* REQUIREMENT
From the line that contains "Instruction: Click the" to the last line of the data below, transcribe every line exactly. Do not include the pictures.

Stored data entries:
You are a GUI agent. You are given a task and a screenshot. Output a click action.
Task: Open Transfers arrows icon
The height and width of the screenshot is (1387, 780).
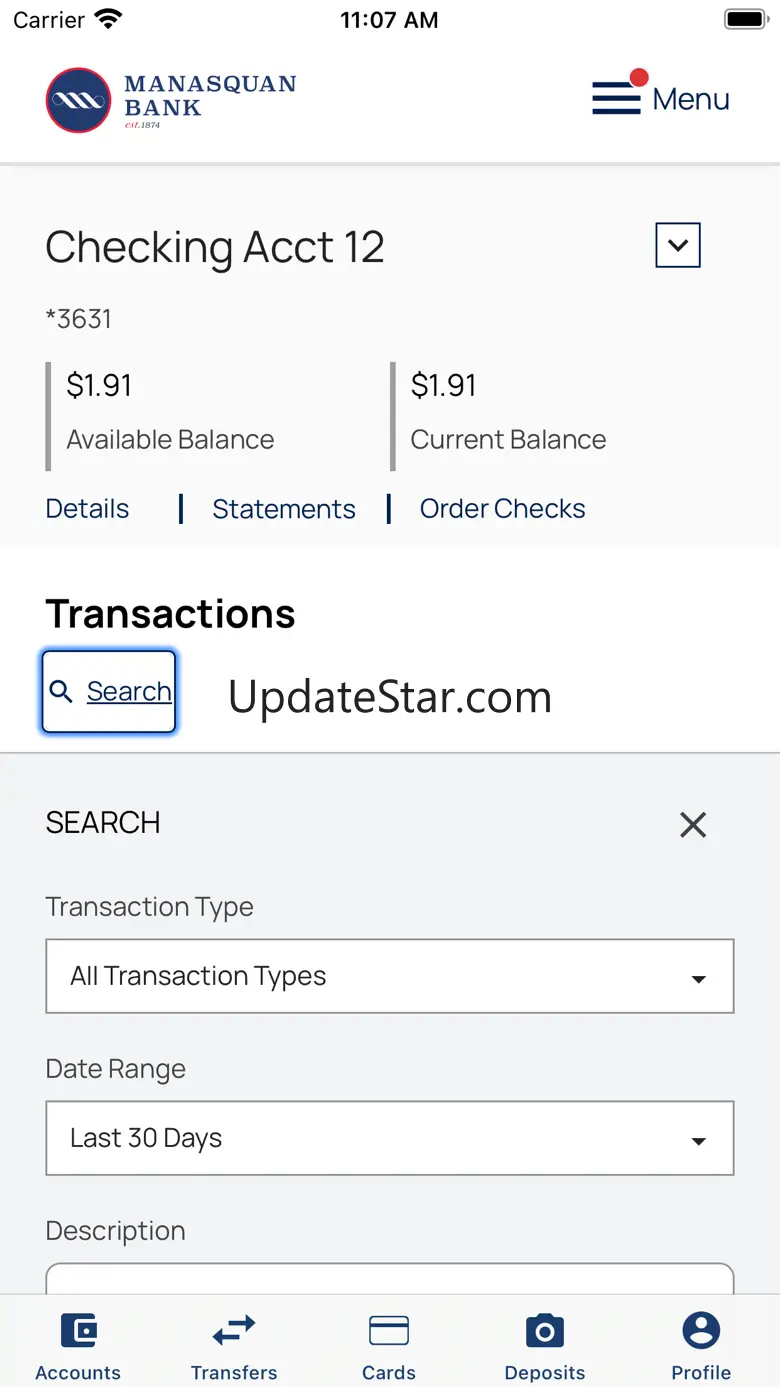[x=234, y=1331]
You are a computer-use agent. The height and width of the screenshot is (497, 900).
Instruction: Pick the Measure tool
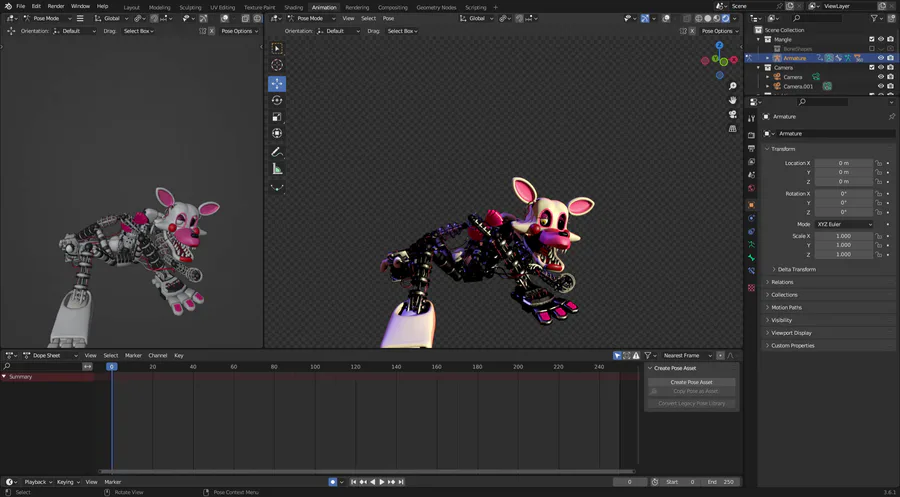click(x=277, y=169)
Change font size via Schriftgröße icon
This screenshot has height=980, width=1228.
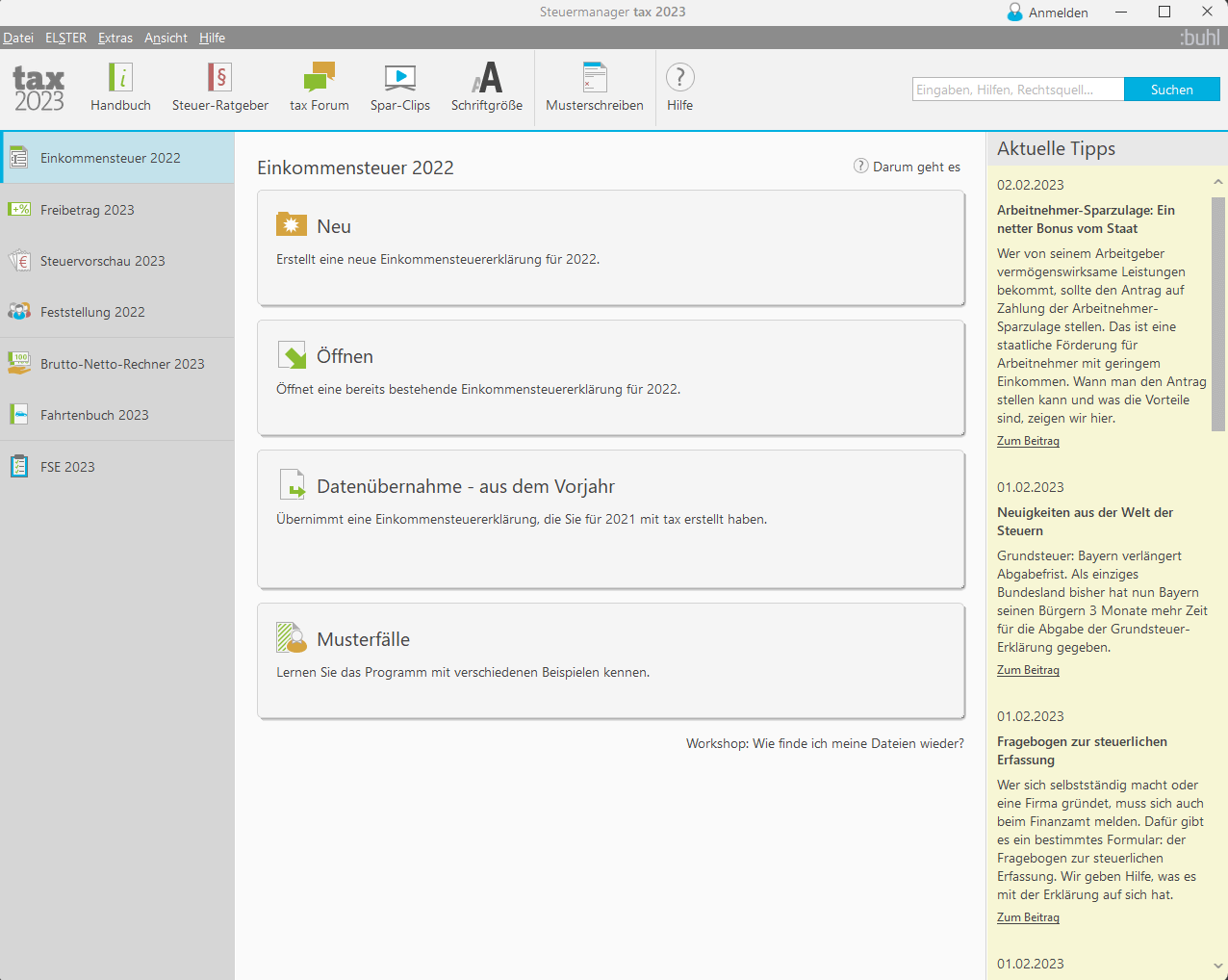pyautogui.click(x=486, y=78)
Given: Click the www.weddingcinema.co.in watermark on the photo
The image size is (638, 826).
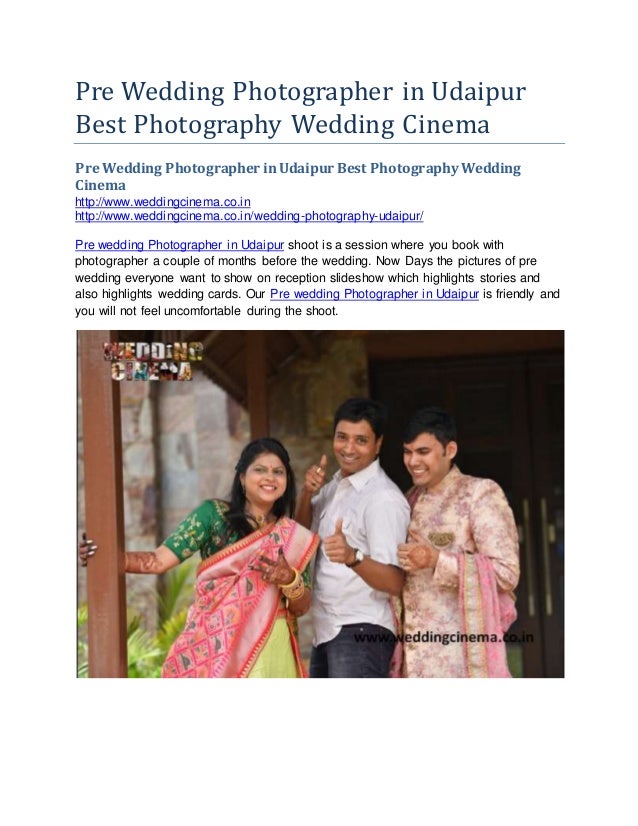Looking at the screenshot, I should coord(444,637).
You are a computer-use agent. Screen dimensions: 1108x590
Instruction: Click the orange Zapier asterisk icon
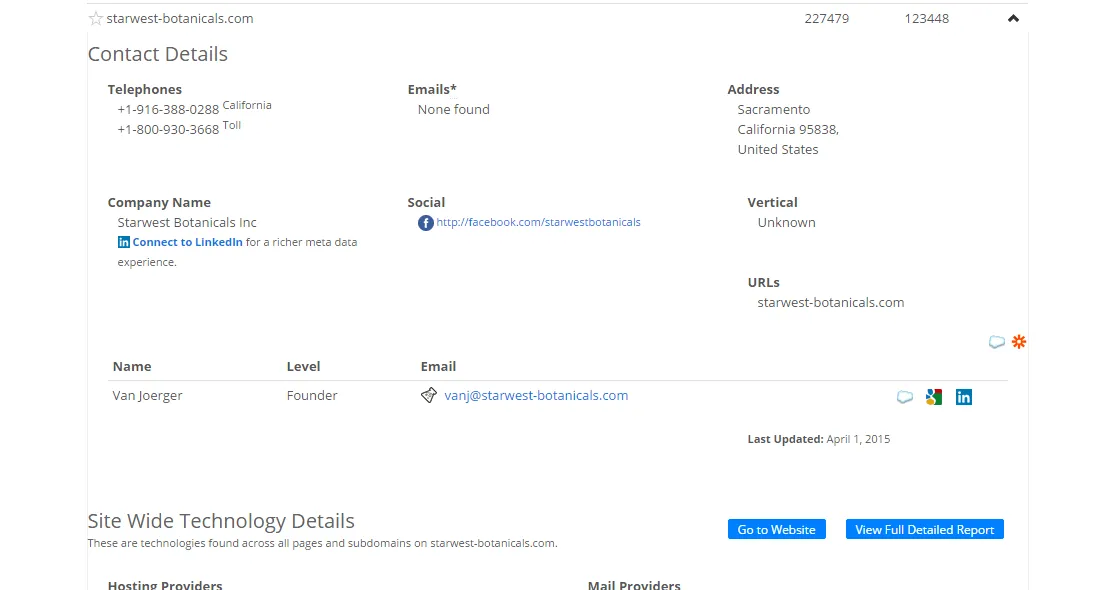[1019, 342]
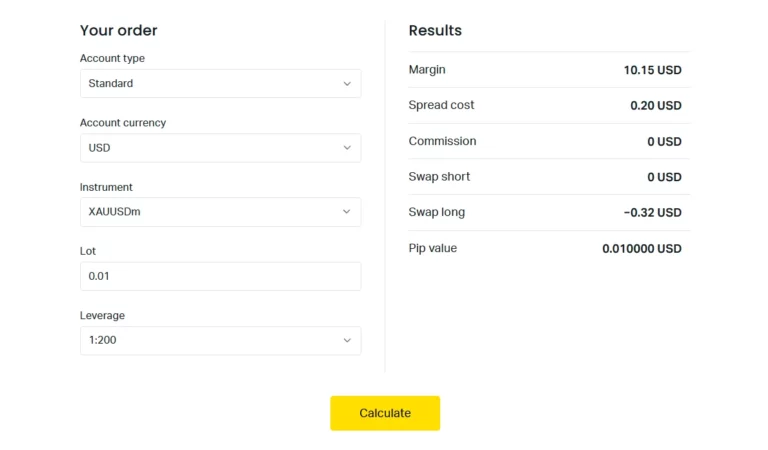This screenshot has width=768, height=450.
Task: Click the Lot input field
Action: point(220,276)
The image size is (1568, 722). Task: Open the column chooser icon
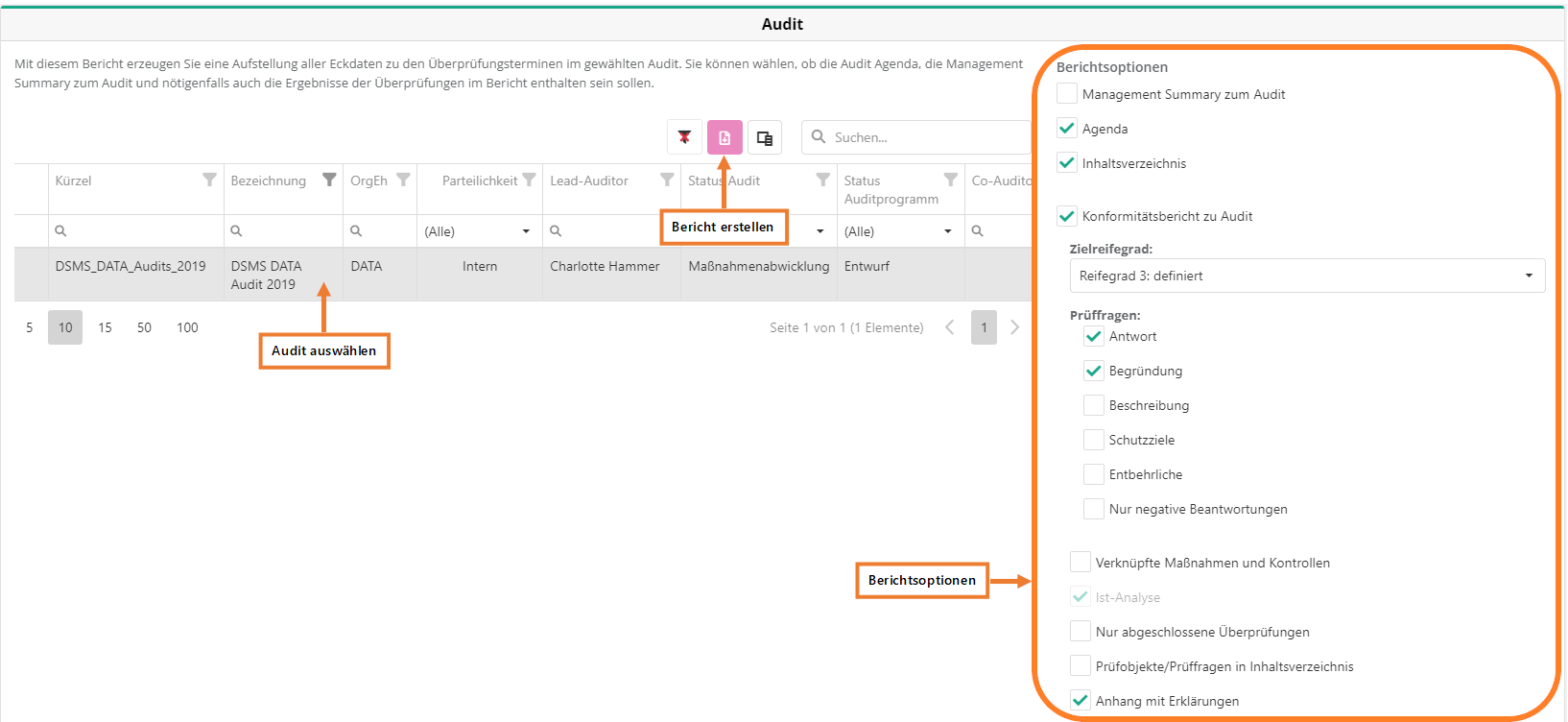765,137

* RESPONSE
Instruction: Click the orange Zapier asterisk icon
[1019, 342]
This screenshot has width=768, height=450.
Task: Click the Lot input field
Action: point(220,276)
The image size is (1568, 722). Task: Open the column chooser icon
765,137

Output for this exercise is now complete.